# Stored records:
——————

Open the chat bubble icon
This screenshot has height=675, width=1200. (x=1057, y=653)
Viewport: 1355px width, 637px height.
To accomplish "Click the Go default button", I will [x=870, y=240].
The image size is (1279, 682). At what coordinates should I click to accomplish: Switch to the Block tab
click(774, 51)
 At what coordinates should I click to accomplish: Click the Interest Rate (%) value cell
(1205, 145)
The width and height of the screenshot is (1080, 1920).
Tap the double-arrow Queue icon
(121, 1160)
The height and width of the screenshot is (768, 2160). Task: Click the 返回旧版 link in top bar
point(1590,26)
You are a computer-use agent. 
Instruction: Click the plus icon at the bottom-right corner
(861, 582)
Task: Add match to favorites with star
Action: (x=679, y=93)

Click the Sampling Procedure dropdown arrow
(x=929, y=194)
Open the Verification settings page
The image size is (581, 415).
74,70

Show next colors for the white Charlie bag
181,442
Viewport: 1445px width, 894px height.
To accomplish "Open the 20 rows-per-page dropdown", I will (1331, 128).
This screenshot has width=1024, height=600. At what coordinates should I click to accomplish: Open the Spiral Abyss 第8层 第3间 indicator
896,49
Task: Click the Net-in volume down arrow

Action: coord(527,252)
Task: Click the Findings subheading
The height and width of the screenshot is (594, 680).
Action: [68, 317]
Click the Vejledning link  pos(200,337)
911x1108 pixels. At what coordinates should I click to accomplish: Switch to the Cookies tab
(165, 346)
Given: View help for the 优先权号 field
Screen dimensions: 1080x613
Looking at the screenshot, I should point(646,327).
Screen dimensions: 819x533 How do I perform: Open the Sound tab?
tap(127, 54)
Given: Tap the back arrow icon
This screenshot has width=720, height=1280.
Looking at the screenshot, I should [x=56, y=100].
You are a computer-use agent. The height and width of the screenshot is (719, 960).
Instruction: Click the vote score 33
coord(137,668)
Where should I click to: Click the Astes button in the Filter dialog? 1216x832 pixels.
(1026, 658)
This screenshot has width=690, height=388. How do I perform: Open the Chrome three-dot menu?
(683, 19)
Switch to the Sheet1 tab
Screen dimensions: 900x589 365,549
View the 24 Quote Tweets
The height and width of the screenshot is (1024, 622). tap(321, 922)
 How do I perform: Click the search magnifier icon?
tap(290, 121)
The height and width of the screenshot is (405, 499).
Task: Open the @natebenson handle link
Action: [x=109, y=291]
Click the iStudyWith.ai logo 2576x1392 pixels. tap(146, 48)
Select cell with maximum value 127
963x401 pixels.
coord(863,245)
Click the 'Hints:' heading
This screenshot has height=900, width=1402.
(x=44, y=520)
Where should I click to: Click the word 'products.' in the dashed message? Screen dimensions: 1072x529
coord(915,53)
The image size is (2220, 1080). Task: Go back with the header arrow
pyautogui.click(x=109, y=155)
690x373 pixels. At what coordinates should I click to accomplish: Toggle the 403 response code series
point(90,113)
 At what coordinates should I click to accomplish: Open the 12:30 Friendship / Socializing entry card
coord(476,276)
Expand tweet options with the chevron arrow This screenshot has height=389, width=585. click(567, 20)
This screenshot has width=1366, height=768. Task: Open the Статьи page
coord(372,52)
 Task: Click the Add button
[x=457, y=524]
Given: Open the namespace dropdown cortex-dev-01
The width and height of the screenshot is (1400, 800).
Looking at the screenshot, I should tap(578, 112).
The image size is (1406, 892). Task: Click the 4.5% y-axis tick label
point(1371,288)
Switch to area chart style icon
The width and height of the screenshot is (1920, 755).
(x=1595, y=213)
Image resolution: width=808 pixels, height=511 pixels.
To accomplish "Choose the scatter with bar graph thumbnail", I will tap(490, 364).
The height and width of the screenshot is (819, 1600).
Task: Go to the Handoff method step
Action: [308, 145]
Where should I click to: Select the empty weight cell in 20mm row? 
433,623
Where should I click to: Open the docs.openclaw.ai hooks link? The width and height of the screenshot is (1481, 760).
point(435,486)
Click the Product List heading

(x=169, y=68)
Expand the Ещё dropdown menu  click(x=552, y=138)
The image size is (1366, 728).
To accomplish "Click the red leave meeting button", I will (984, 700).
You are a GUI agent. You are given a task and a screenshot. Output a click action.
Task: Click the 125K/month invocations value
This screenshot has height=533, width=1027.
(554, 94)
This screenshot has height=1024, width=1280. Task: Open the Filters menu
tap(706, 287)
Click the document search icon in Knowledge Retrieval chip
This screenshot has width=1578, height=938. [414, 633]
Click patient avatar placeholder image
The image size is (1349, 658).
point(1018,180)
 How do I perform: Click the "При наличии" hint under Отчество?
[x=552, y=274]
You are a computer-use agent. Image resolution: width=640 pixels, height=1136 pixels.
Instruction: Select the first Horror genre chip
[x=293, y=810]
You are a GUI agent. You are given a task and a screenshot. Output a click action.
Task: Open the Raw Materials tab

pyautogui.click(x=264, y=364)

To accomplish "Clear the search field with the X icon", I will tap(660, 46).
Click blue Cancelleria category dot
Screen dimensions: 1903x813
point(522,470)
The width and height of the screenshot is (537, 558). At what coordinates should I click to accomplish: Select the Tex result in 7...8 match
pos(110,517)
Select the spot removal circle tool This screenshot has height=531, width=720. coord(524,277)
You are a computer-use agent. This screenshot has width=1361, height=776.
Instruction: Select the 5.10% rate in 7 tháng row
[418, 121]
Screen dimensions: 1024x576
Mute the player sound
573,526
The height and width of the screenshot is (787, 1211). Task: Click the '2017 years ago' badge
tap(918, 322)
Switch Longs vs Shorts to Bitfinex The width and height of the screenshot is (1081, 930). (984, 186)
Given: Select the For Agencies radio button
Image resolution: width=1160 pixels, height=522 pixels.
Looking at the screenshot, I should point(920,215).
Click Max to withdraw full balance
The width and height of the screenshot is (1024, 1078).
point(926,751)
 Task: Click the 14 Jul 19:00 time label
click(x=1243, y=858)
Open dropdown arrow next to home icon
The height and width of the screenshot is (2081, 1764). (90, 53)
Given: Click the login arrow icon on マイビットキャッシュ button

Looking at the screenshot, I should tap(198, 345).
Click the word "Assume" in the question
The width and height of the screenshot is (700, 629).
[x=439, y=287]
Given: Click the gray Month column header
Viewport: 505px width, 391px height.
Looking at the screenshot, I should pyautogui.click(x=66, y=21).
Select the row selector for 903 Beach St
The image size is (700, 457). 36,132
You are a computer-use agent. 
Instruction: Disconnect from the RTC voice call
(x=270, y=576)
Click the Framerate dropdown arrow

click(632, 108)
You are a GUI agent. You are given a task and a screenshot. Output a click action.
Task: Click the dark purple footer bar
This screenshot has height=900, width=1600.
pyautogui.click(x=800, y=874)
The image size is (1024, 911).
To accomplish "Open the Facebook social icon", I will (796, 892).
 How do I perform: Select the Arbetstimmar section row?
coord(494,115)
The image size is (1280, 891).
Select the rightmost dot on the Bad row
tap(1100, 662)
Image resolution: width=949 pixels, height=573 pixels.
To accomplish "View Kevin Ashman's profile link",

——————

# TASK PROMPT:
What is needed is the number of lines in the entries that contain the word "Expand", written alone.

# SOLUTION TO THIS PROBLEM:
2